Fidelity MSCI Consumer Discretionary Index ETF tracks the MSCI USA IMI Consumer Discretionary Index, holding 330 stocks in its basket. Of these, TSLA takes the second spot with a 16.5% share.

Fidelity MSCI Consumer Discretionary Index ETF has amassed $1 billion in its asset base while trading in a good volume of around 72,000 shares a day on average. Fidelity MSCI Consumer Discretionary Index ETF charges 8 bps in annual fees from investors and has a Zacks ETF Rank #2 with a Medium risk outlook.

Simplify Volt Robocar Disruption and Tech ETF (VCAR - Free Report)

Simplify Volt Robocar Disruption and Tech ETF is an actively managed ETF, seeking concentrated exposure to the leader of autonomous driving technology. It employs a call option overlay to seek boosts in performance during extreme moves up in Tesla, while holding a tech index for diversification, and put options as a hedge.

Simplify Volt Robocar Disruption and Tech ETF charges investors 0.95% in annual fees. It has accumulated $3.3 million in its asset base while trading in an average daily volume of 1,000 shares.

MicroSectors FANG+ ETN (FNGS - Free Report)

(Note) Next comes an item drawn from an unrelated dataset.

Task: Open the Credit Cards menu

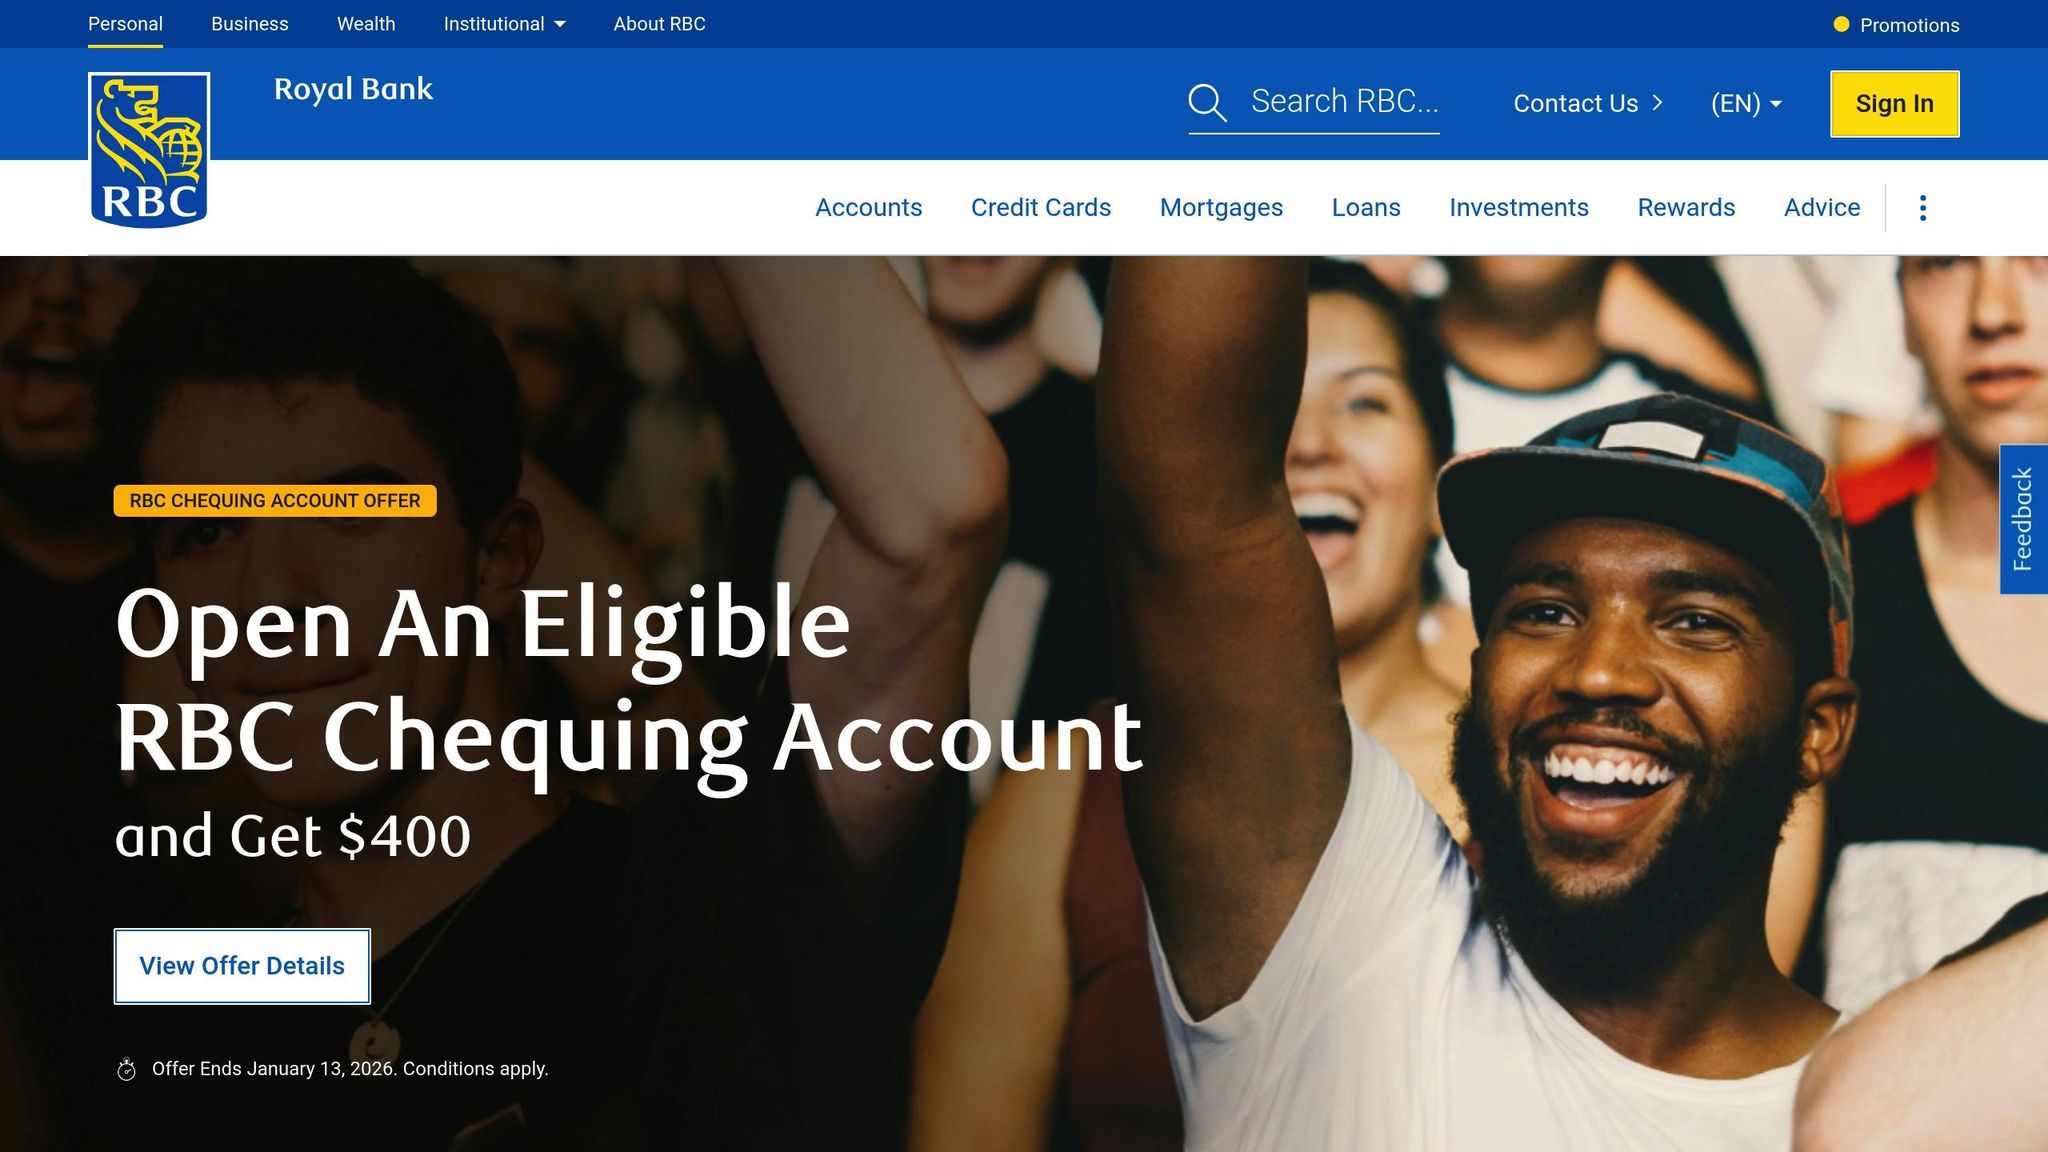Action: 1040,207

MicroSectors FANG+ ETN is linked to the performance of the NYSE FANG+ Index, which is an equal-dollar weighted index, designed to provide exposure to a group of highly traded growth stocks of next-generation technology and tech-enabled companies. It holds 10 equal-weighted stocks in its basket, with Tesla accounting for a 10% share (read: Netflix Returns to Growth, Shares Spike: ETFs to Tap).

MicroSectors FANG+ ETN has accumulated $48 million in its asset base and charges 58 bps in annual fees. It trades in an average daily volume of 20,000 shares and has a Zacks ETF Rank #3 (Hold).